I just watched the Apple developer videos about App Sandboxing and have to agree that it in most cases it's a good thing.
With that new enthusiasm I went ahead and tried the AppSandboxQuickStart code sample that loads a webpage in a WebKit WebView.
Enabled sandboxing, app failed because of missing network.client entitlement. Enabled that as the tutorial said to get it to work: app still fails.
Turns out that the WebView, or rather the Flash plugin is trying to load the AIR apps that are installed (why, I have no clue, I was loading apple.com).
The app didn't start at all. Only hint were errors in the Console. As a developer I'm afraid that those "perceived crashes", that's what they will look like to users, will become a common theme.

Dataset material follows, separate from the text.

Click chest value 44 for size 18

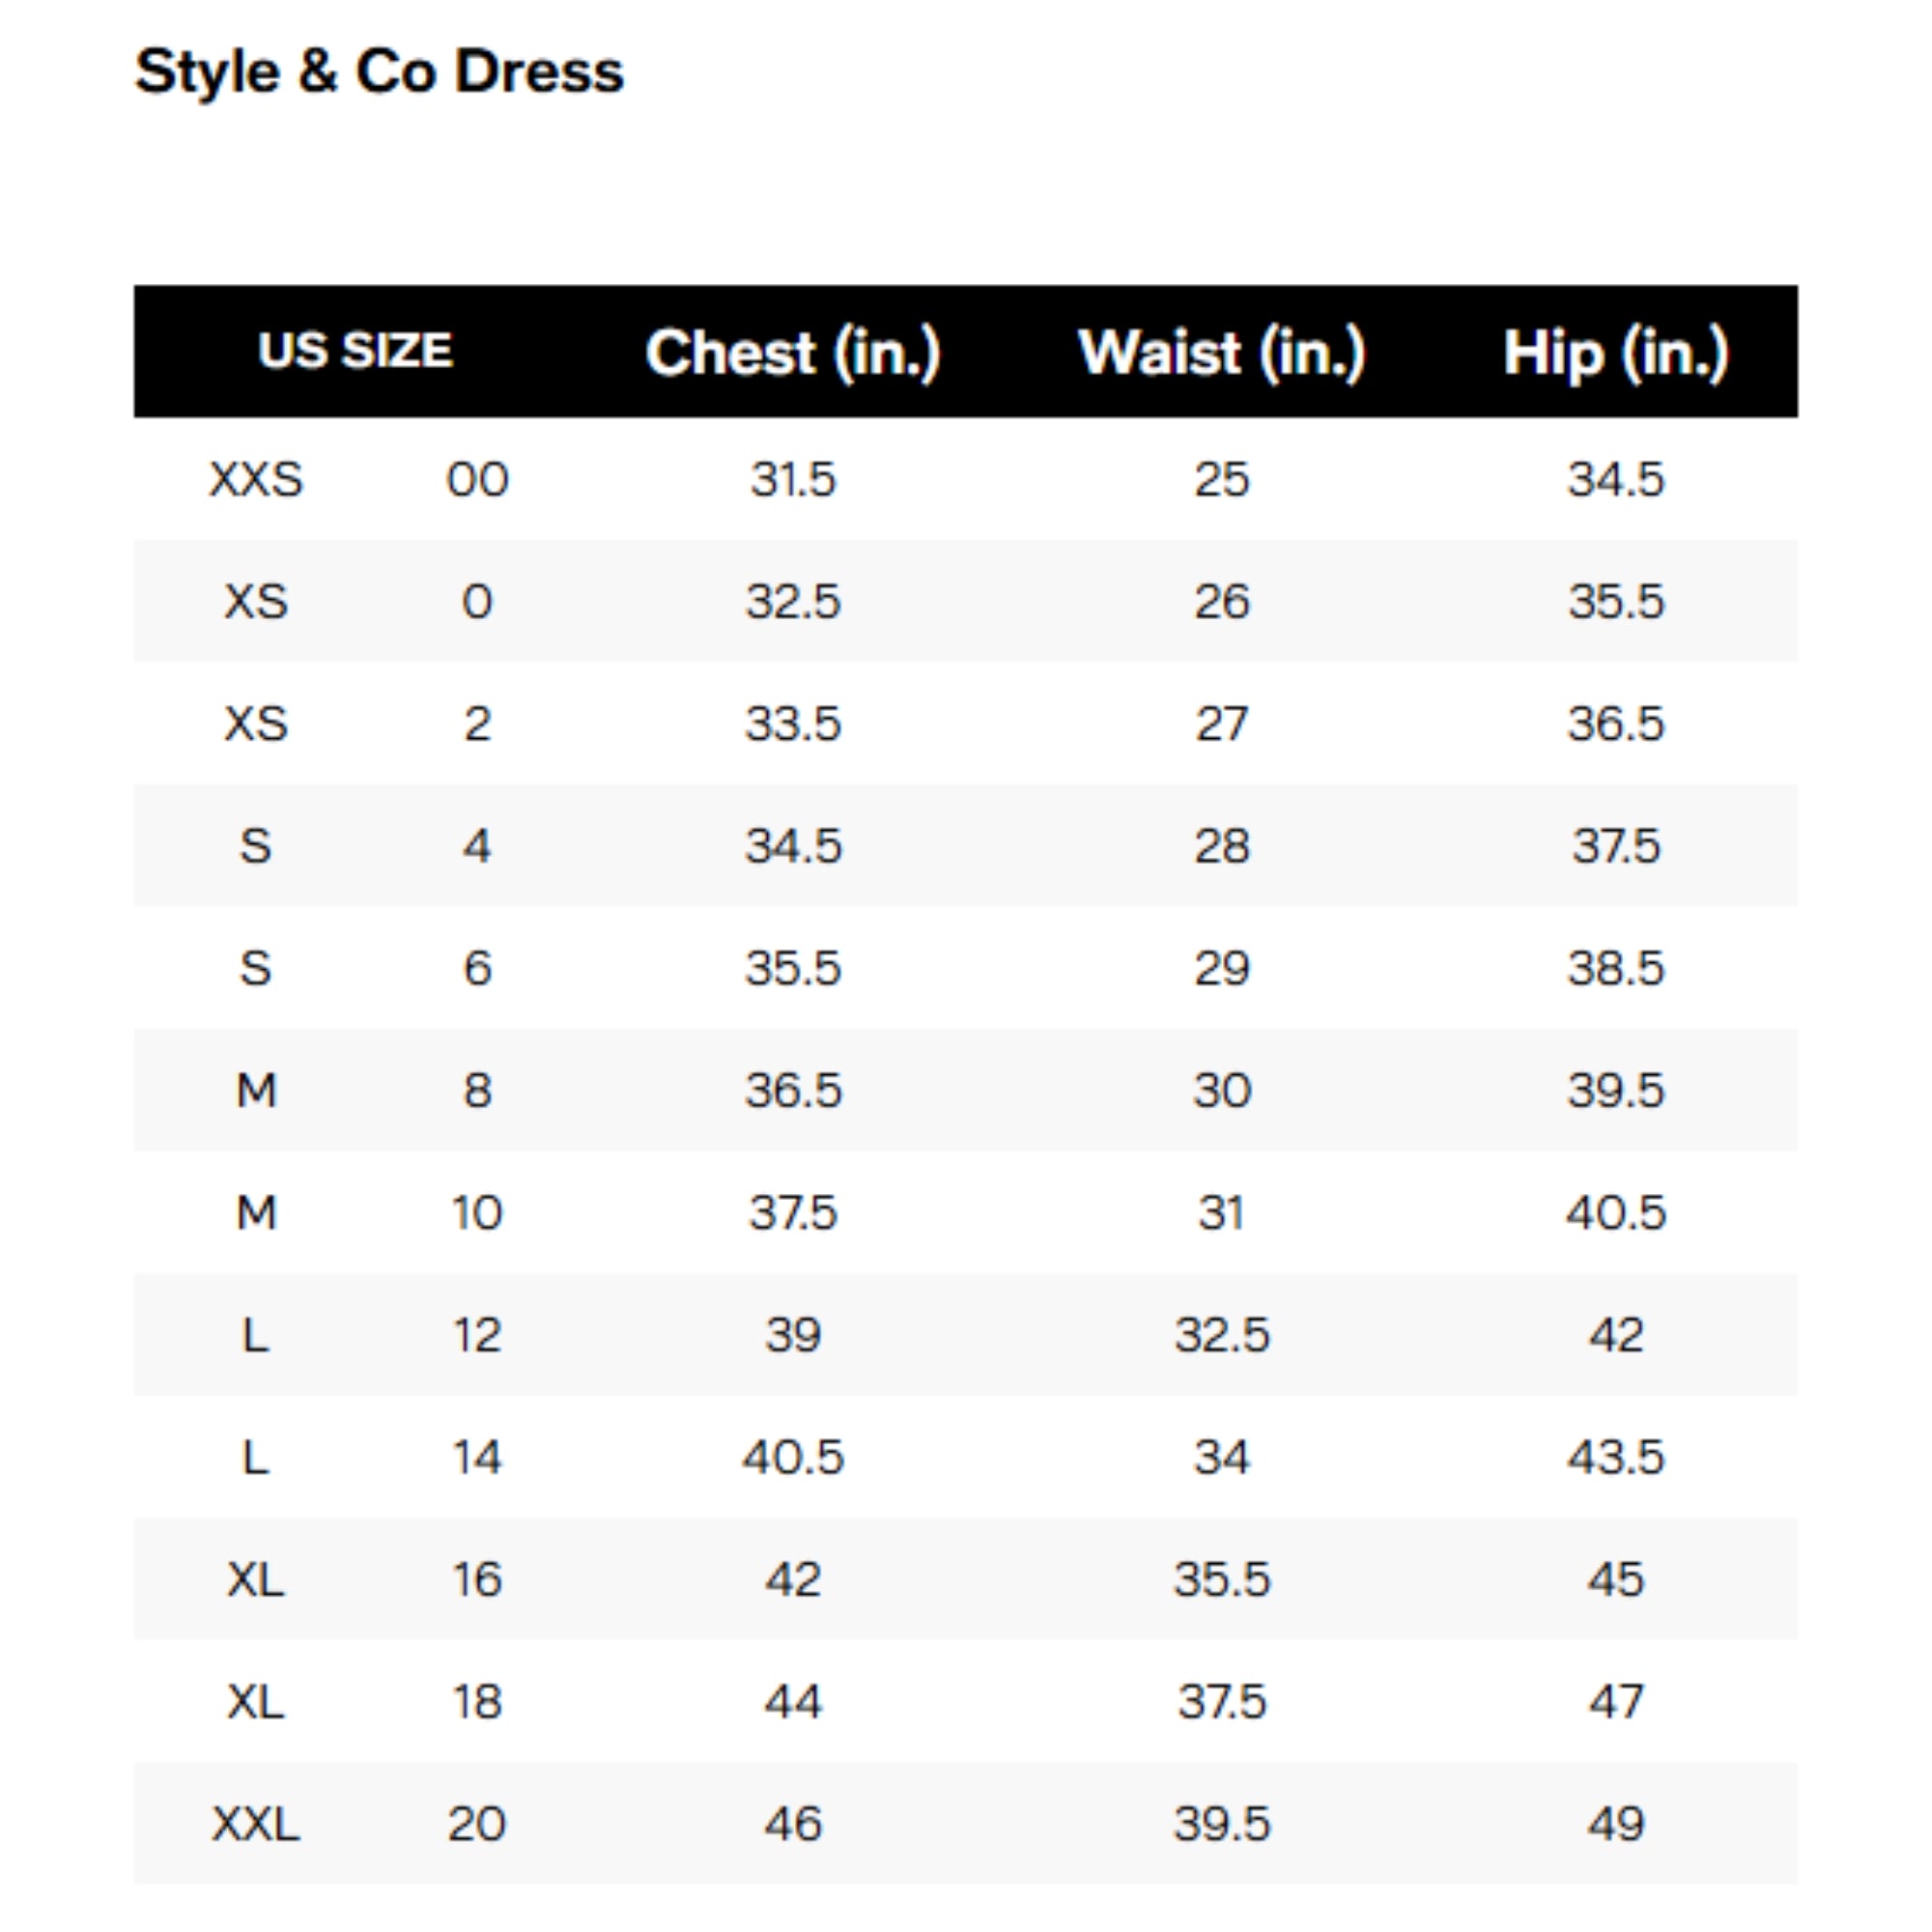[x=793, y=1701]
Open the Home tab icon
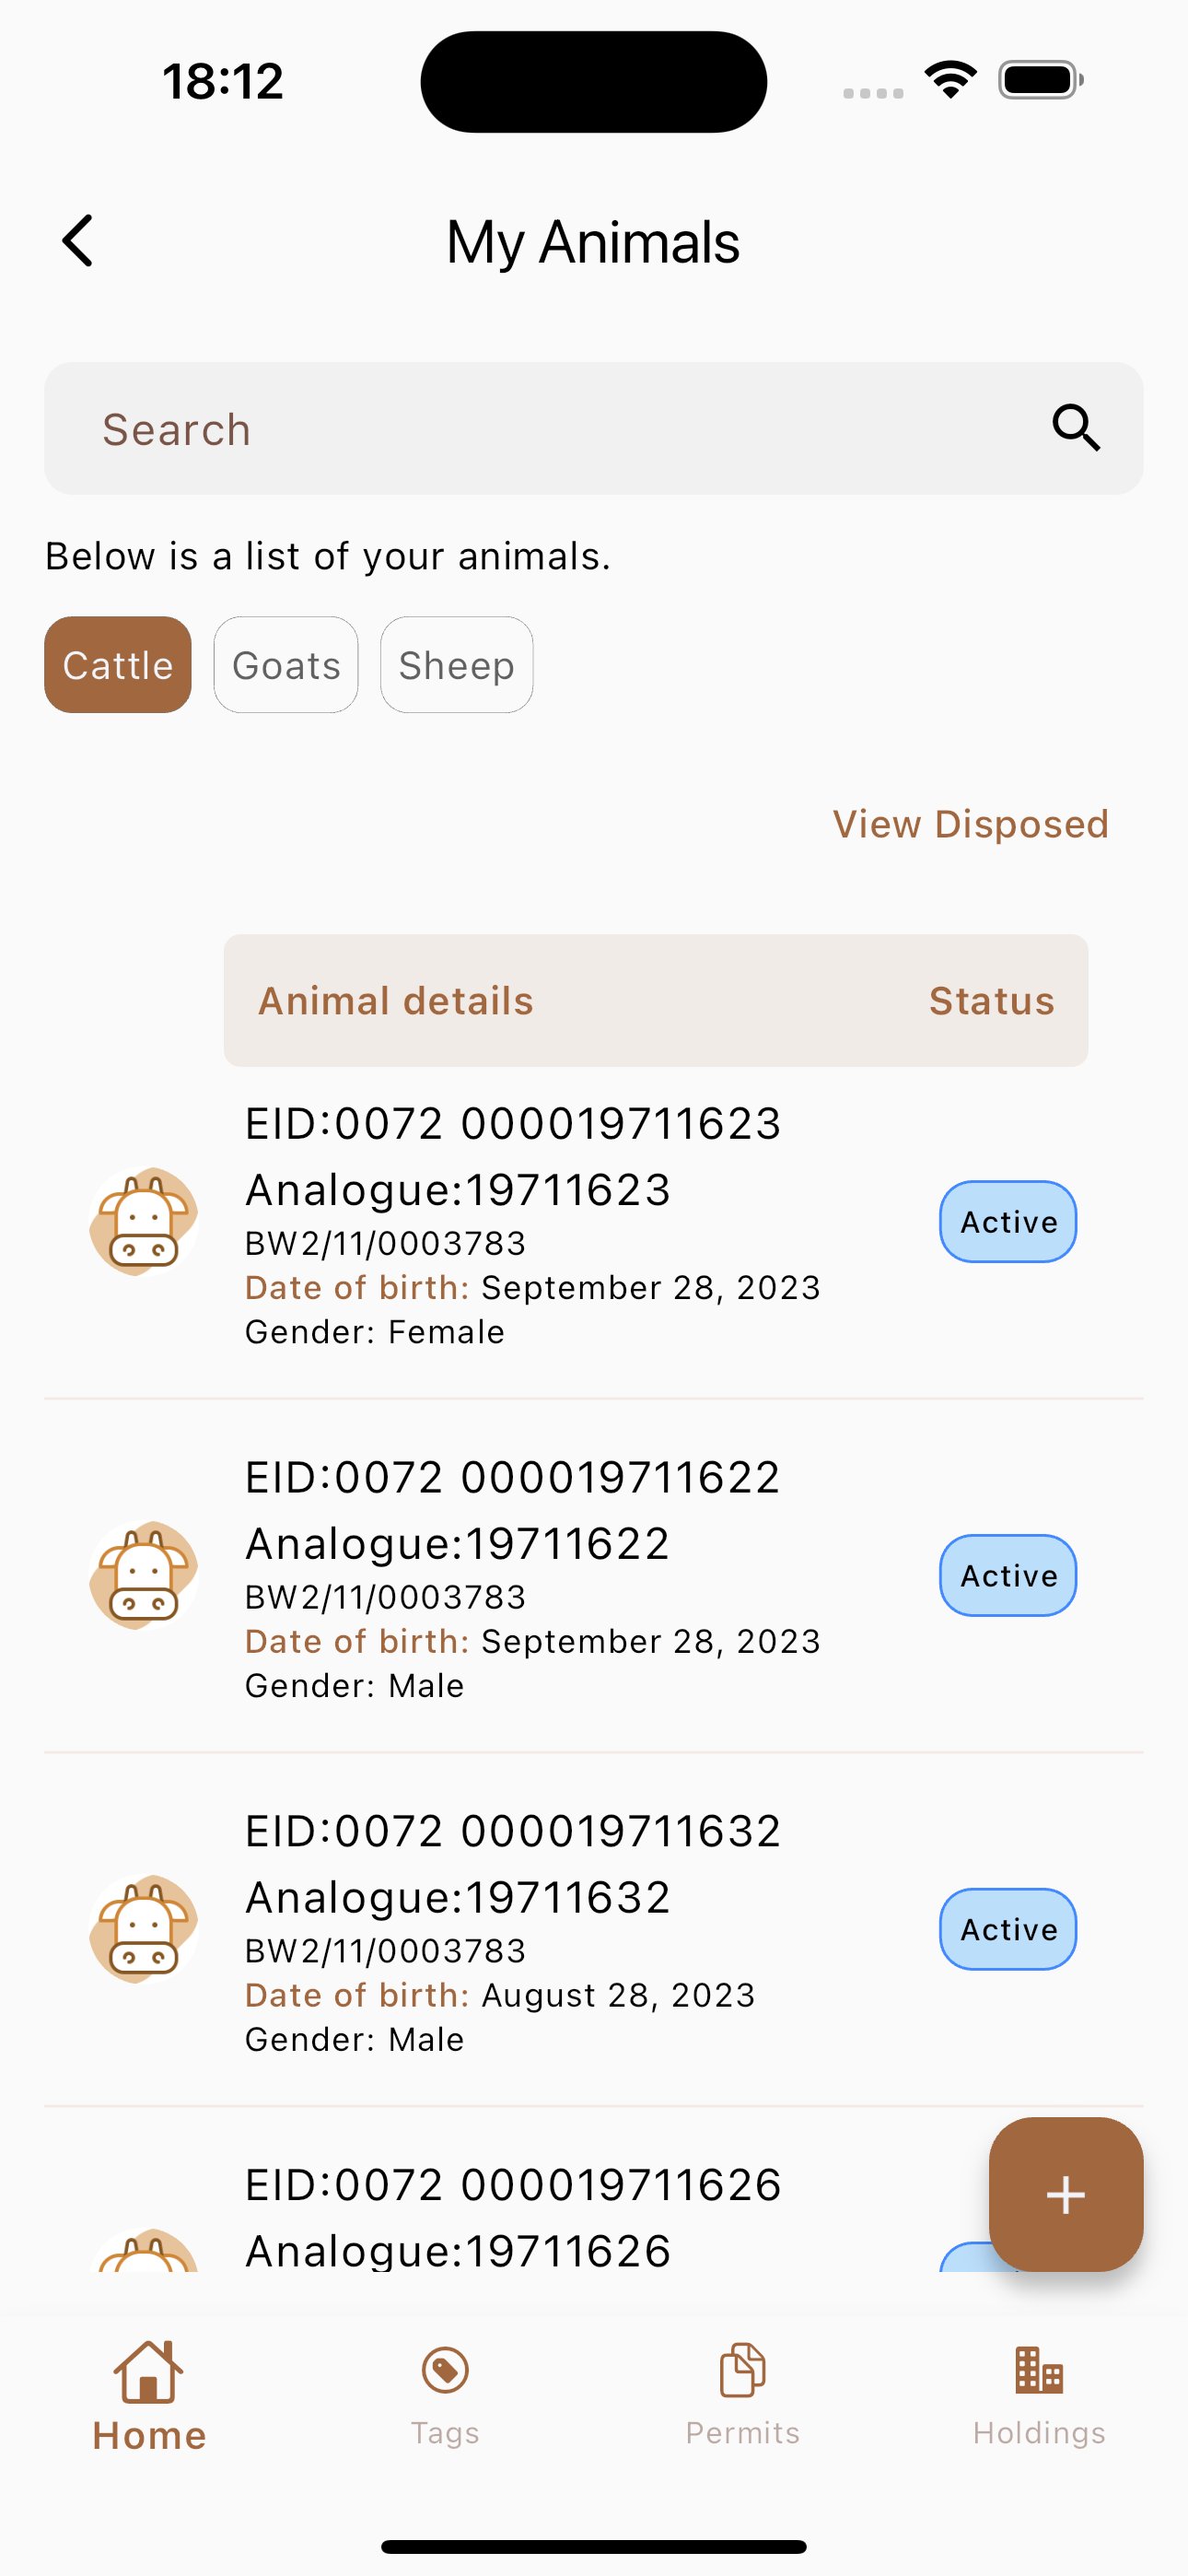1188x2576 pixels. pos(148,2372)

This brings up an important issue. If an app uses an embedded webview and the user can navigate down links would the developer have to check off every entitlement that the webview might in the future need to access?
Navigating links shouldn't be an issue assuming that the app hosting the web view is allowed to connect to the network.
But how about plugins loaded by the web view? I assume that's what's happening in my case. The web view is loading the Flash plugin, which in turn tries to access the file system.
That's not allowed, because the plugin inherits the entitlements of the parent app. The Flash plugin really can't believe that access to it's Library folder doesn't work so it tries and tries and tries sending the main thread into an endless loop blocking the complete app.
That's actually what I meant by navigating links. Each page would load fresh content that might have plugins that require services not authorized in the main app.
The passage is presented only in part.